Reconstructing
the South and Settlement of the West
- Election of 1876
- Republican – Rutherford B. Hayes of Ohio
– War veteran, reformer, clean reputation (no more scandals)
- Democrat – Samuel Tilden – Governor
of New York – had stopped the Boss Tweed ring, wanted to limit government
involvement, return to gold standard.
- Results – Tilden seems to have
won—needed 185 electoral votes had 184 with 20 in dispute. SC, LA, and FL had cheated. Republicans threw out Tilden votes and
announce Hayes was the winner
- A slanted electoral commission set
up in Congress (p. 423) gave the election to Hayes
- Southern reps refused to hold the
electoral count—threatened to postpone the election indefinitely.
- Received concessions to allow Hayes
be Pres.
i.
S would be ruled by home rule – no more oversight from Fed
govt.
ii.
Wanted a say in Hayes’ cabinet
iii.
Wanted Fed govt. to fund internal improvements in S
- Result was Hayes was pres. but S
could end reconstruction, nullified 14th and 15th
amendment, and allowed black codes and KKK to thrive for next 80 years.
- Black culture in the US
- White S was reconciled to the Union
at the expense of black Americans.
- Supreme Court declared Civil Rights
act of 1875 void, turned very conservative on both business and social
affairs. Govt. should not be
involved in improving society.
- 90% of blacks lived in S. – 2
separate societies developed. Jim
Crow laws kept blacks and whites segregated in virtually all areas. Jobs for black citizens were in their
own society, or to serve a white “master”.
- Plessy v Ferguson upheld separate
but equal
- Right to vote was taken from most
black men – used poll taxes, registration laws, and literacy tests (also
threats of violence)
- Booker T Washington – Black leader
preached that black Americans should accept conditions as they were and
simply try to improve themselves as a group. (Atlanta Compromise speech)
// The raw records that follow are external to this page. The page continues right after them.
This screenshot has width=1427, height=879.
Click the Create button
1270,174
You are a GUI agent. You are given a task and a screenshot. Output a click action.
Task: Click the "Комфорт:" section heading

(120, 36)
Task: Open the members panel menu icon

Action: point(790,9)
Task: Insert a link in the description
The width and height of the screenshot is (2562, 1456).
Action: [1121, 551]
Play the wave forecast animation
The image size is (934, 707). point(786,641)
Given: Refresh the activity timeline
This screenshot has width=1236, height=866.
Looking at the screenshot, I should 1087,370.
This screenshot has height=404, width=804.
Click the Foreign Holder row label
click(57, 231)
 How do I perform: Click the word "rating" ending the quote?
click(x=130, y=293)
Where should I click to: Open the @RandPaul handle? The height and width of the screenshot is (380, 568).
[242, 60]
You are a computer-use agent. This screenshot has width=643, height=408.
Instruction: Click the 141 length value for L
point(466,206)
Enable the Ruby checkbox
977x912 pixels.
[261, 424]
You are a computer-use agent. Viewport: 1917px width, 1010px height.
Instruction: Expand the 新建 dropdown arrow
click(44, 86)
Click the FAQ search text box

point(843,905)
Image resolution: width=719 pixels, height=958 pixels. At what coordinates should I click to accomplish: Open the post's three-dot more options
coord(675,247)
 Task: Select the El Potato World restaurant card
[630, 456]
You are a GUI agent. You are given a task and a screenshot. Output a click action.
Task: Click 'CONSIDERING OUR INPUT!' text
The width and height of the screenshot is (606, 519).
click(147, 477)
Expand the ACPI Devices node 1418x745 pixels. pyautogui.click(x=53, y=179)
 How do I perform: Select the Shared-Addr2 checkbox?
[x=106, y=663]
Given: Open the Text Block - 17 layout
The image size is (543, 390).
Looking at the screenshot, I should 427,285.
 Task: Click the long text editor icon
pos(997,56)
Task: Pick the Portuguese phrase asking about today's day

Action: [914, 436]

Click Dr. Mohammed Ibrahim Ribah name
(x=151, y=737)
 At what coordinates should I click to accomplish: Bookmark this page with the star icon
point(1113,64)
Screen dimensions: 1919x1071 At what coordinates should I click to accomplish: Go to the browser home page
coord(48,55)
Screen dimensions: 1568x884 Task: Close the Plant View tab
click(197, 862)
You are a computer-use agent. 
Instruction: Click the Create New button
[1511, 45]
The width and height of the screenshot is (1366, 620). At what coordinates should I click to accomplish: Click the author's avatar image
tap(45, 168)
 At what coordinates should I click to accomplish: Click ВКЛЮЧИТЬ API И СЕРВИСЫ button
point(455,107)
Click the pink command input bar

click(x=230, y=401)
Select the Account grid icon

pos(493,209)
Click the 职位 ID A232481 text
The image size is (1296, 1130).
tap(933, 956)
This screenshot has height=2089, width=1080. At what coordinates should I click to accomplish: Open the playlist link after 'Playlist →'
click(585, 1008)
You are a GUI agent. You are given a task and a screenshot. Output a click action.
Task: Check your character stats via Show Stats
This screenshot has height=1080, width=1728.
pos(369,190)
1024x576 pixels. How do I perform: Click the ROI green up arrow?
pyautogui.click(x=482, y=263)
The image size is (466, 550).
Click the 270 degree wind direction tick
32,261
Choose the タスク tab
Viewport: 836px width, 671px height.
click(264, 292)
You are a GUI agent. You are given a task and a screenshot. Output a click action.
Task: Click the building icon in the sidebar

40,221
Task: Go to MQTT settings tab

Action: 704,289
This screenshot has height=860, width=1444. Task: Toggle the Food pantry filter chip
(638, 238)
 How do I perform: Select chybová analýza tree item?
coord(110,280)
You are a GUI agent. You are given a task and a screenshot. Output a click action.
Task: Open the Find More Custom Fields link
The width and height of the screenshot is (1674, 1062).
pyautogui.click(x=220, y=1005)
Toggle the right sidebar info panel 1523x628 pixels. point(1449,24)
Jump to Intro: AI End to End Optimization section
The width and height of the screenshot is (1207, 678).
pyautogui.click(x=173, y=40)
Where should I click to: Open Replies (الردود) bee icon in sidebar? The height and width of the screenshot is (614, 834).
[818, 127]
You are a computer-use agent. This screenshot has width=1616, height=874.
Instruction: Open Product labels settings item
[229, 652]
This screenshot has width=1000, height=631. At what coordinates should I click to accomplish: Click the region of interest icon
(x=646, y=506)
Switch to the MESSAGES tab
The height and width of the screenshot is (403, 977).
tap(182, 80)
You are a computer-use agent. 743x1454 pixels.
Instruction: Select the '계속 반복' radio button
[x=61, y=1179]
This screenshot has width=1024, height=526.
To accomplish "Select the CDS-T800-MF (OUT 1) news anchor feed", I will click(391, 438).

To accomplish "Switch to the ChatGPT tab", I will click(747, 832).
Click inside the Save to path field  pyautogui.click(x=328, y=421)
- Redeemers – the new leaders of the S – mainly
Democratic – removed many of the changes Reconstruction had
implemented. They cut taxes and
the level of services
- Removed support for schools, and
used prisons and prisoners as a source of free labor for new industries.
- Tried to create industries as they
rebuilt the S. not very successful – result was selling of resources to N
industries that destroyed resources and removed them to the N.
- Most of S still used sharecropping
system – were controlled and abused by creditors
- Industries that were created were
low wage, low skill of processing crops or resources of the S
- Comparison of N and S
- S per capita income $376 in 1880
- N per capita income approx. $1000
- The S lagged behind the N in income,
education, public health and standard of living
- Development of the Great Plains
- Forbidding looking territory
separating east coast from west coast
- Area in which the Indians had been
moved into – 300,000 Native Americans and millions of buffalo lived
there. Both had adapted well.
- Both Americans and Native Americans
were brutal towards the other.
- Following the Civil War, US policy
was to “concentrate” tribes into small areas where they would learn to
become “Americans” (Walk the white man’s road).
- Treaties were broken regarding land
rights, and those Native Americans who did not move voluntarily were
moved forcefully or exterminated.
- Discovery of gold and silver led to
increase in white population and a further removal of Native Americans
and the Sioux War of 1865-1867.
- Millions of dollars was discovered
and many “towns and gulches” sprung up in the west.
- Further S cattle ranches developed
(TX and OK). Wild cattle roamed
the area, they were gathered and penned in. Transported by “cowboys” to RR hubs further N. Millions were made by first arrival,
but spread of RR led to increase in supply of meat and lowered prices –
many later arrivals went broke.
- Homestead policy and the creation of new farms
- Almost 4 million new farms were
started from 1860 –1900. 600,000
were homesteads – free farms given by the govt. to settlers.
- Much of the land had been given to
the RR who then sold it to immigrants for a profit.
- Land was bought by speculators, who
arrived first, and then sold it for a profit to later arrivals.